▶ **SOURCE PASSAGE**:
==*==

Leader of the Newfoundland and Labrador New Democratic Party
- In office April 8, 2018 – March 5, 2019
- Preceded by: Lorraine Michael
- Succeeded by: Alison Coffin

Member of the Newfoundland and Labrador House of Assembly for St. John's Centre
- In office October 27, 2011 – April 17, 2019
- Preceded by: Shawn Skinner
- Succeeded by: Jim Dinn

Personal details
- Born: 1956 (age 69–70) Corner Brook, Newfoundland, Canada
- Party: New Democratic
- Spouse: Peg Norman (m. 2017)
- Occupation: documentary filmmaker, social worker

= Gerry Rogers =

Canadian politician (born 1956)

Gerry Rogers (born 1956) is a Canadian documentary filmmaker and politician. She was leader of the Newfoundland and Labrador New Democratic Party from 2018 until 2019. She served in the Newfoundland and Labrador House of Assembly as NDP MHA for the electoral district of St. John’s Centre from 2011 to 2019. She became the party's leader after winning the April 2018 leadership election. She resigned as party leader prior to the 2019 provincial election and did not seek re-election.

==Background==
Rogers was born in Corner Brook, Newfoundland, to Leo Rogers from St. John's and Philomena Coles from Port Saunders. Leo joined the army, and the family moved to Montreal, then to Toronto, Winnipeg and Germany. They eventually returned to St. John’s in 1979, where Rogers completed a bachelor of social work at Memorial University of Newfoundland. Rogers worked at the St. John’s Women’s Centre, where she helped establish the first transition house for battered women.

In 1982, she moved to Montreal to make documentary films at the National Film Board's Studio D, the only state funded women’s filmmaking unit in the world. Rogers made films with Studio D for 10 years. In 1992, she returned to St. John’s and founded Augusta Productions, and directed several international award-winning films including My Left Breast, a documentary about her own battle with breast cancer. Augusta Productions produces low-budget, POV, activist documentaries bringing viewers to the hearts and lives of people from every nook and cranny of society. The films work to uncover the joy and strength and resilience of people in difficult situations, celebrating and broadcasting their voices.

==*==

▶ **TASK INSTRUCTIONS**:
Answer these questions using the text about Gerry Rogers:
(a) Who succeeded Rogers as leader of the Newfoundland and Labrador New Democratic Party?
(b) At which university did Rogers complete a bachelor of social work?
(c) What company did Rogers found after returning to St. John's in 1992?

Collected data
==*==

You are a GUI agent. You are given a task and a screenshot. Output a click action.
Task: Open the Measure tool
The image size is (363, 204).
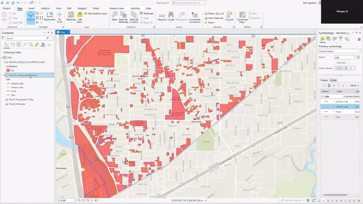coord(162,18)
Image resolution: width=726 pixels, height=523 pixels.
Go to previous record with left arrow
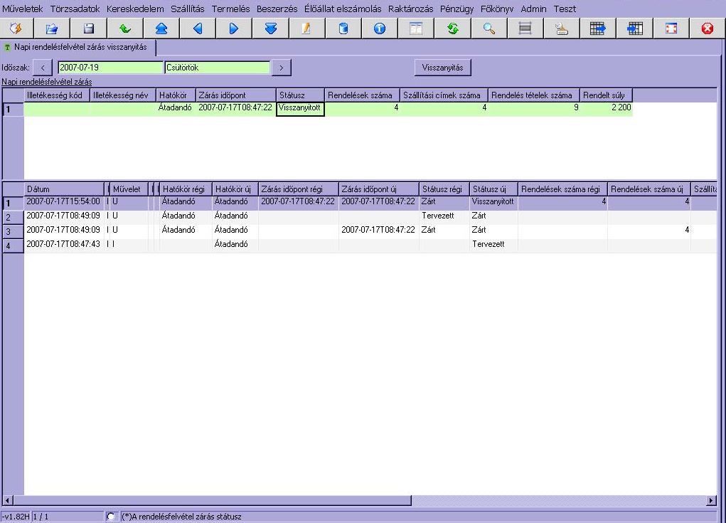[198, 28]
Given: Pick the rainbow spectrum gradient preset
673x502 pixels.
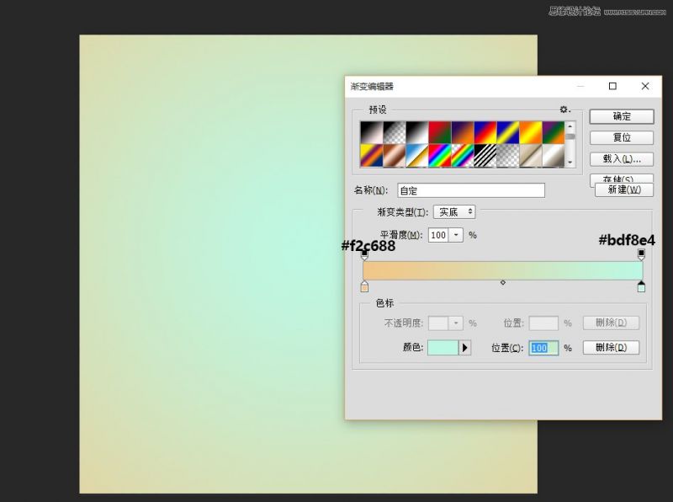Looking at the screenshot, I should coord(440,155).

==*==

▶ **FINAL ANSWER**:
(a) Alison Coffin
(b) Memorial University of Newfoundland
(c) Augusta Productions